Print the following material back verbatim, line for line, with nothing added, dropped, or altered.

[START OF Available data]

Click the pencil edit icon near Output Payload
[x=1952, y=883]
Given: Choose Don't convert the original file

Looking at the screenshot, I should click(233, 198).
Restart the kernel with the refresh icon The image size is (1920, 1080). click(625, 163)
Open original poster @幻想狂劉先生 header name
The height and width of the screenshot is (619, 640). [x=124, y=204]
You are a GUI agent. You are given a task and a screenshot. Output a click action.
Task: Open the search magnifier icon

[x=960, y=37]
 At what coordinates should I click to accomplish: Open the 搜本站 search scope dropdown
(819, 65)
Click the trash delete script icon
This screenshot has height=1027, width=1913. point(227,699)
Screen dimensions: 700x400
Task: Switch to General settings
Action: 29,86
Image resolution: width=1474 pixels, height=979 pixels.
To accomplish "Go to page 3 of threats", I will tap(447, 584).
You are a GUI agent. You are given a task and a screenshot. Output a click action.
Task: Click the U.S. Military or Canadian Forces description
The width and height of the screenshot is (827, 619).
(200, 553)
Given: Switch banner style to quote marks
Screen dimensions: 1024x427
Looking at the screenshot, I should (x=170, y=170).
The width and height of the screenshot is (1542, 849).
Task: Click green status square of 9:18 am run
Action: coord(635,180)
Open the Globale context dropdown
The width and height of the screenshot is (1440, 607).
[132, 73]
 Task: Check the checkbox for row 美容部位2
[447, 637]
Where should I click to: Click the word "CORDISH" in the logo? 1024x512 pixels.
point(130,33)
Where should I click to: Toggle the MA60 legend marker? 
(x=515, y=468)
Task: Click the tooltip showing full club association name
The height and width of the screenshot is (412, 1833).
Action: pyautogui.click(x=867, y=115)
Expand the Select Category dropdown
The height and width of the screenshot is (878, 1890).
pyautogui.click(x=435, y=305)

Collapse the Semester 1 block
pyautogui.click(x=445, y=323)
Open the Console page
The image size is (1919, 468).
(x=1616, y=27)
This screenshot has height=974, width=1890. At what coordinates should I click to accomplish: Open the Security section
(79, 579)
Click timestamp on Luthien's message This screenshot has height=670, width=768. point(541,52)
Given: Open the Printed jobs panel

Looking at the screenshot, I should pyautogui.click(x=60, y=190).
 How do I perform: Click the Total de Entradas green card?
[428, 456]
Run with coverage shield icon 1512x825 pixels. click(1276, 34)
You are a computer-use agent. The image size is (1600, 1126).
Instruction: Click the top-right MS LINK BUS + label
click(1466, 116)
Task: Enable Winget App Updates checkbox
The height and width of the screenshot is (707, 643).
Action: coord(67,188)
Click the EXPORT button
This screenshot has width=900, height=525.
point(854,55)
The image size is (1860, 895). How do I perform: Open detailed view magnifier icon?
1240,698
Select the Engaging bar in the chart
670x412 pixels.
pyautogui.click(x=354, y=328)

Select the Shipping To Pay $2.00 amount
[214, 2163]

[END OF Available data]

Result below:
Click the pencil edit icon near Output Payload
[x=1952, y=883]
Given: Choose Don't convert the original file

Looking at the screenshot, I should click(233, 198).
Restart the kernel with the refresh icon The image size is (1920, 1080). click(625, 163)
Open original poster @幻想狂劉先生 header name
The height and width of the screenshot is (619, 640). [x=124, y=204]
You are a GUI agent. You are given a task and a screenshot. Output a click action.
Task: Open the search magnifier icon

[x=960, y=37]
 At what coordinates should I click to accomplish: Open the 搜本站 search scope dropdown
(819, 65)
Click the trash delete script icon
This screenshot has height=1027, width=1913. point(227,699)
Screen dimensions: 700x400
Task: Switch to General settings
Action: 29,86
Image resolution: width=1474 pixels, height=979 pixels.
To accomplish "Go to page 3 of threats", I will tap(447, 584).
You are a GUI agent. You are given a task and a screenshot. Output a click action.
Task: Click the U.S. Military or Canadian Forces description
The width and height of the screenshot is (827, 619).
(200, 553)
Given: Switch banner style to quote marks
Screen dimensions: 1024x427
Looking at the screenshot, I should (x=170, y=170).
The width and height of the screenshot is (1542, 849).
Task: Click green status square of 9:18 am run
Action: coord(635,180)
Open the Globale context dropdown
The width and height of the screenshot is (1440, 607).
[132, 73]
 Task: Check the checkbox for row 美容部位2
[447, 637]
Where should I click to: Click the word "CORDISH" in the logo? 1024x512 pixels.
point(130,33)
Where should I click to: Toggle the MA60 legend marker? 
(x=515, y=468)
Task: Click the tooltip showing full club association name
The height and width of the screenshot is (412, 1833).
Action: pyautogui.click(x=867, y=115)
Expand the Select Category dropdown
The height and width of the screenshot is (878, 1890).
pyautogui.click(x=435, y=305)

Collapse the Semester 1 block
pyautogui.click(x=445, y=323)
Open the Console page
The image size is (1919, 468).
(x=1616, y=27)
This screenshot has height=974, width=1890. At what coordinates should I click to accomplish: Open the Security section
(79, 579)
Click timestamp on Luthien's message This screenshot has height=670, width=768. point(541,52)
Given: Open the Printed jobs panel

Looking at the screenshot, I should pyautogui.click(x=60, y=190).
 How do I perform: Click the Total de Entradas green card?
[428, 456]
Run with coverage shield icon 1512x825 pixels. click(1276, 34)
You are a computer-use agent. The image size is (1600, 1126).
Instruction: Click the top-right MS LINK BUS + label
click(1466, 116)
Task: Enable Winget App Updates checkbox
The height and width of the screenshot is (707, 643).
Action: coord(67,188)
Click the EXPORT button
This screenshot has width=900, height=525.
point(854,55)
The image size is (1860, 895). How do I perform: Open detailed view magnifier icon?
1240,698
Select the Engaging bar in the chart
670x412 pixels.
pyautogui.click(x=354, y=328)

Select the Shipping To Pay $2.00 amount
[214, 2163]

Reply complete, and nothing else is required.